Calypso is on the move. As a former gang member, once the rest of her family gets caught for a deal, Calypso has nowhere to go. After climbing onto a boat to escape mainland America, she ends up caught in a lot more mystery than she meant to. Namely, an island that’s not on any maps. An island called Salindia.

Genre:
Adventure / Fantasy
Author:
Anna Pearl
Status:
Ongoing
Chapters:
12
Rating:
n/a
Age Rating:
13+

Chapter One

The first thing I noticed when I woke up was the mixture of voices speaking nearby. The deeper voices and softer tones sounded quiet compared to the loud engine of the tech-forward boat I remembered boarding hours earlier. Had it been hours? I’d lost track of time.

Basically meaning, I couldn’t remember when I’d fallen asleep or figure out why I hadn’t woken up periodically to make sure I wasn’t in danger. I’d been taught only to sleep soundly when I was in a safe area, otherwise I was supposed to wake myself up. For some reason, that hadn’t happened.

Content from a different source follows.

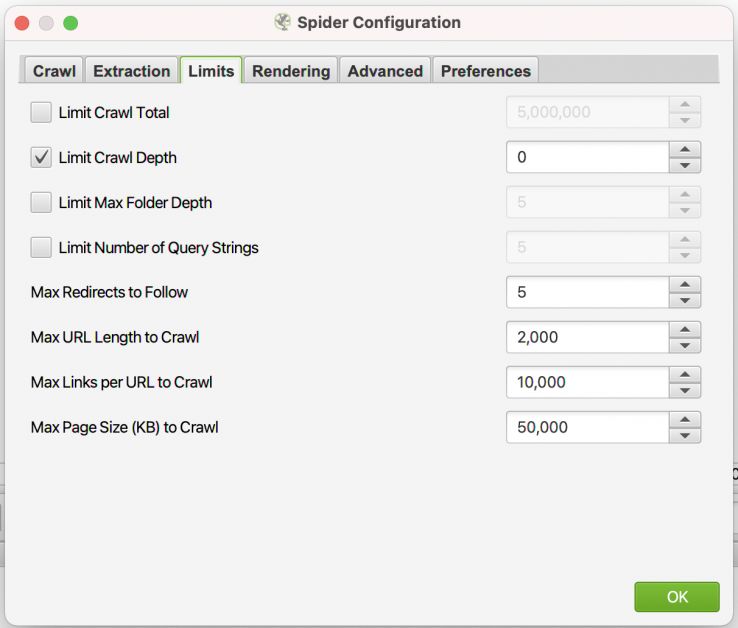Screen dimensions: 738x628
Task: Enable the Limit Crawl Total checkbox
Action: (x=41, y=112)
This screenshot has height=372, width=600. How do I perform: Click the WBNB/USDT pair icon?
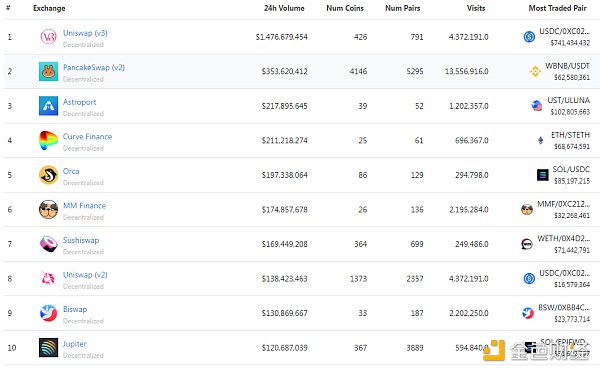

While I was still laying on my back in whatever uncomfortable area I was in, I opened my eyes to dim lighting. Before letting my eyes adjust to the lighting, I reached up to rub the crusty bits from my eyes. As I blinked, I came to be aware of how reluctant my eyelashes were to part; they felt like they had been glued together by some sort of sleep goop, the likes of which I wasn’t too pleased to have on my face.

I tried not to think about how it felt like when my brothers had mixed mud into my shampoo. That was a dark time in my life that I didn’t talk about even when I was with my family; I wasn’t going to start talking about that just because they suddenly weren’t present.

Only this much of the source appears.